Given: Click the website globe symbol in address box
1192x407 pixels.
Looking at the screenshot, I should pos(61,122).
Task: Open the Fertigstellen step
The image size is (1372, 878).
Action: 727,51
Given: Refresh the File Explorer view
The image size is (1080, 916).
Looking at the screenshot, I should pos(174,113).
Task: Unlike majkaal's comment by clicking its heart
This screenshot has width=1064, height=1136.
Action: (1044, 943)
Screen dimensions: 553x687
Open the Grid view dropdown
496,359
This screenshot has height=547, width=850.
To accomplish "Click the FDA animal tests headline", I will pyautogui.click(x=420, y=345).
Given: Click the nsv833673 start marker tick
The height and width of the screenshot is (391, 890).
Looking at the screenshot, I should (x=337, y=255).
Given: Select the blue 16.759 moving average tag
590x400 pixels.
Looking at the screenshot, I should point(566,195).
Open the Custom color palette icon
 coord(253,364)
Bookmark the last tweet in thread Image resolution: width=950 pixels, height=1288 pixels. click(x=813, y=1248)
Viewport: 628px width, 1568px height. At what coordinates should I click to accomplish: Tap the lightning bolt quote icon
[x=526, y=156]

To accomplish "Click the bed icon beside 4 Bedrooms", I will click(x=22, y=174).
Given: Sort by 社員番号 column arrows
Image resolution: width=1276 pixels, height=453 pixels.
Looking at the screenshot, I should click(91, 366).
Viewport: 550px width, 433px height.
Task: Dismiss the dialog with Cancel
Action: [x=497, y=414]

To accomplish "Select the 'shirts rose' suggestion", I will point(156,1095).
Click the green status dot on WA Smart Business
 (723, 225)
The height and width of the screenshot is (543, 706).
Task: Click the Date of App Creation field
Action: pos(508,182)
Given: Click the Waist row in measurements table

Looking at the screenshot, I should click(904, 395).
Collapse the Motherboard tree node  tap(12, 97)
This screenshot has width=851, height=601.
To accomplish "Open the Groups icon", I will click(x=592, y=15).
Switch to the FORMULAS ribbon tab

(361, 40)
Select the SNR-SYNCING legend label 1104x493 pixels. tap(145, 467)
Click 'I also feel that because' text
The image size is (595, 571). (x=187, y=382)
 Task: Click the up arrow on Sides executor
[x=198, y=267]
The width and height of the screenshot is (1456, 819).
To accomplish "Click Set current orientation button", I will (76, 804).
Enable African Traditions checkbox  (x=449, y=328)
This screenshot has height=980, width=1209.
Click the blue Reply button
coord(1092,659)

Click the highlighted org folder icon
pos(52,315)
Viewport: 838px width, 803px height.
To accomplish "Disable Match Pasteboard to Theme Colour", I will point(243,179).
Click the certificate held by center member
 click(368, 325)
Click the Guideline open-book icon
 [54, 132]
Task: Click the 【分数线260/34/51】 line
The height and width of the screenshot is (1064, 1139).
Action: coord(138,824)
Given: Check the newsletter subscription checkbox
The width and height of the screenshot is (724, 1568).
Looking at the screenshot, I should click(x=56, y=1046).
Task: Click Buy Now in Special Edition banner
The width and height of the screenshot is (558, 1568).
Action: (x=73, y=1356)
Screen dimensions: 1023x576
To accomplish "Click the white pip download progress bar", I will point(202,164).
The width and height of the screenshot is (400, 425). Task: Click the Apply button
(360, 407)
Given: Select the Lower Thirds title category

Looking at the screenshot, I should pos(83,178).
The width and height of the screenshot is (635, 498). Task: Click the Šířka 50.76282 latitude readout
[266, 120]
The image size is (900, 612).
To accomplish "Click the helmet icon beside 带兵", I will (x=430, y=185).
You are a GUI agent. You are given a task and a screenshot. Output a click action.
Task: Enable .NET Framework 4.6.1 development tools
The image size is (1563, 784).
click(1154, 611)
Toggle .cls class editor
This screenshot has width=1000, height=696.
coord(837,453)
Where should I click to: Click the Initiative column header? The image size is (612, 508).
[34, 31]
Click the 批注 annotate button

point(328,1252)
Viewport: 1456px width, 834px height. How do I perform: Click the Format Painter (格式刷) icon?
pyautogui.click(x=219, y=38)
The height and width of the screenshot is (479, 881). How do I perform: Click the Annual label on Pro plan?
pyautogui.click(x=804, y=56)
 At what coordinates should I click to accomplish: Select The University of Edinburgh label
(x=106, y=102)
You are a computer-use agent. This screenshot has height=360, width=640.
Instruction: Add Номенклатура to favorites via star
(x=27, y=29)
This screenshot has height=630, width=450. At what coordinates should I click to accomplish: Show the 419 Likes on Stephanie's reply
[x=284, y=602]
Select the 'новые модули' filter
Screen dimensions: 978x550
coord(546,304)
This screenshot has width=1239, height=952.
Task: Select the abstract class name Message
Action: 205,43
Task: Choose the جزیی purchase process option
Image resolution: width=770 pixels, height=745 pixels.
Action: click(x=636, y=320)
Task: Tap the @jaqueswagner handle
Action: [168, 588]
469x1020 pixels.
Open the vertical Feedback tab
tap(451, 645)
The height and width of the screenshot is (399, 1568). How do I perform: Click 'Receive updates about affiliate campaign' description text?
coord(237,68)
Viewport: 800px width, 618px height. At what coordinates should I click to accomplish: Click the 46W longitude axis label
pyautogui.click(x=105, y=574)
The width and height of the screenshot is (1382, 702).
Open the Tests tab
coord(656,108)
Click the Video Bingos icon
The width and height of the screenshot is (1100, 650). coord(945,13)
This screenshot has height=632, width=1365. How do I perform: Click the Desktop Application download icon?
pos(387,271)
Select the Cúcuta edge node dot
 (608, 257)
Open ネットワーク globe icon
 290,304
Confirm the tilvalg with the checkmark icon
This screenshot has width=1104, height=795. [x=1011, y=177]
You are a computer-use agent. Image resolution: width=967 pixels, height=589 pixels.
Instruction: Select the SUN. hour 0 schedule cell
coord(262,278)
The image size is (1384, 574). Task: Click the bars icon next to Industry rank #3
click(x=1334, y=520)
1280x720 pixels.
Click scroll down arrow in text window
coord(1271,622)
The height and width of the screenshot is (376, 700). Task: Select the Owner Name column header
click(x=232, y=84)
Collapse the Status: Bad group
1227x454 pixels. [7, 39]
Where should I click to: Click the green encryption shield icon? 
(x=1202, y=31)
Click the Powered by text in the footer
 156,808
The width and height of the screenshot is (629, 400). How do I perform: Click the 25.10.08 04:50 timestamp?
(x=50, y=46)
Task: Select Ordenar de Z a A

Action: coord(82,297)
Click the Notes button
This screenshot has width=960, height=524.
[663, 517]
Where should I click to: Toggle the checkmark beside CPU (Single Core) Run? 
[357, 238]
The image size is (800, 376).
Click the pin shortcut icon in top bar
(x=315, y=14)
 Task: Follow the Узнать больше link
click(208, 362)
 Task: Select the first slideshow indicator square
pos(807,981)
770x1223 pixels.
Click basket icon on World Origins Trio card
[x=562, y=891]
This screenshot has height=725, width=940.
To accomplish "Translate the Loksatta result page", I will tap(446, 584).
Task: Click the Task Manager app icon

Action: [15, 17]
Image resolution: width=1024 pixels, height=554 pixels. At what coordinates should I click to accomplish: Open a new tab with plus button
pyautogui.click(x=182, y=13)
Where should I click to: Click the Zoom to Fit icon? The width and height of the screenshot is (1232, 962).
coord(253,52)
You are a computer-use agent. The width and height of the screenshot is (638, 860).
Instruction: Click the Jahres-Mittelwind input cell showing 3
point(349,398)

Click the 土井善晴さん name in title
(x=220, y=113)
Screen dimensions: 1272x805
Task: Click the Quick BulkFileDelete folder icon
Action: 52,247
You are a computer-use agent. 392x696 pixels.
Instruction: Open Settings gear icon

Action item - Look through the material above and pick out each line holding the word "computer".

Solution to this exercise -
You are a computer-use agent. This screenshot has height=360, width=640.
You are a computer-use agent. Image resolution: width=967 pixels, height=589 pixels.
You are a computer-use agent. The width and height of the screenshot is (638, 860).
You are a computer-use agent. 392x696 pixels.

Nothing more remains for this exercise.